🤖 AI Summary
Simulation-based inference (SBI) under sparse parameter sampling suffers from poor posterior estimation fidelity and robustness, especially in low-data regimes. Method: This paper proposes a mutual information-driven posterior estimation framework that jointly optimizes physics-informed prior statistics and neural network–based embedding representations via two complementary mutual information maximization objectives—marking the first approach to co-optimize these distinct statistical sources. Contribution/Results: The method significantly enhances information preservation and robustness of posterior estimates with limited simulations.
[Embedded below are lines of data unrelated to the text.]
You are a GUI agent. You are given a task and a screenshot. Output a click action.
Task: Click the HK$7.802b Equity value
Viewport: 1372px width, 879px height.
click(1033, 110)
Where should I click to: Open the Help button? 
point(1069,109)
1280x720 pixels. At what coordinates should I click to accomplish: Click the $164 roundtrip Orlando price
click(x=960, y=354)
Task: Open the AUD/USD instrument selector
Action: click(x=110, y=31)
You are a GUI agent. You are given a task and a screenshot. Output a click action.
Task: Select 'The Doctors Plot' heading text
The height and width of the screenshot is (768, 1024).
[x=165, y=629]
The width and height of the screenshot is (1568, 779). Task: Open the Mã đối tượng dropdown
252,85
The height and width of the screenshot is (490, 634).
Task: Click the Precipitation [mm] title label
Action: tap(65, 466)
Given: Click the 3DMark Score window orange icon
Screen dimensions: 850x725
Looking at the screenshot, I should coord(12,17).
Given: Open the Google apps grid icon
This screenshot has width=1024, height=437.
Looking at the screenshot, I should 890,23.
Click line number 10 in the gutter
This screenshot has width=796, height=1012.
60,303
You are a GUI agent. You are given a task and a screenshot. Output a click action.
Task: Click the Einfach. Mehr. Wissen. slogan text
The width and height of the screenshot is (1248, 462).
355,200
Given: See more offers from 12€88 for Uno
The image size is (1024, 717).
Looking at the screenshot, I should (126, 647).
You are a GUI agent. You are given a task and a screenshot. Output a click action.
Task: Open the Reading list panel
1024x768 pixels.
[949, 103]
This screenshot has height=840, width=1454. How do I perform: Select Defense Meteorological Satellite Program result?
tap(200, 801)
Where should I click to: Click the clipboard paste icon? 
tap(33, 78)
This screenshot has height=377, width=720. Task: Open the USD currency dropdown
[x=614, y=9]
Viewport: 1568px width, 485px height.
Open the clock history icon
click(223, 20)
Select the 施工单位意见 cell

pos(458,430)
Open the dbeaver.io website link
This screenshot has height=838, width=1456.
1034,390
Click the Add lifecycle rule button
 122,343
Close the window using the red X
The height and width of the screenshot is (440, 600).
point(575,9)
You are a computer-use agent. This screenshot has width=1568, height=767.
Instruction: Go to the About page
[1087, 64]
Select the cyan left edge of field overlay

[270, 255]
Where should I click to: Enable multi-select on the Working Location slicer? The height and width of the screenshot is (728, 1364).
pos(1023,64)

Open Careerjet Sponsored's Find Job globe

Experiments on two cosmological datasets demonstrate superior extraction of non-Gaussian parameter dependencies compared to neural-only summary statistics or naive concatenation baselines. Inference stability under small-sample conditions is markedly improved. By integrating domain knowledge with deep representation learning through principled information-theoretic objectives, the approach establishes a novel, interpretable, and high-information statistical learning paradigm for sparse-simulation inference.
📝 Abstract
We present a way to capture high-information posteriors from training sets that are sparsely sampled over the parameter space for robust simulation-based inference. In physical inference problems, we can often apply domain knowledge to define traditional summary statistics to capture some of the information in a dataset. We show that augmenting these statistics with neural network outputs to maximise the mutual information improves information extraction compared to neural summaries alone or their concatenation to existing summaries and makes inference robust in settings with low training data. We introduce 1) two loss formalisms to achieve this and 2) apply the technique to two different cosmological datasets to extract non-Gaussian parameter information.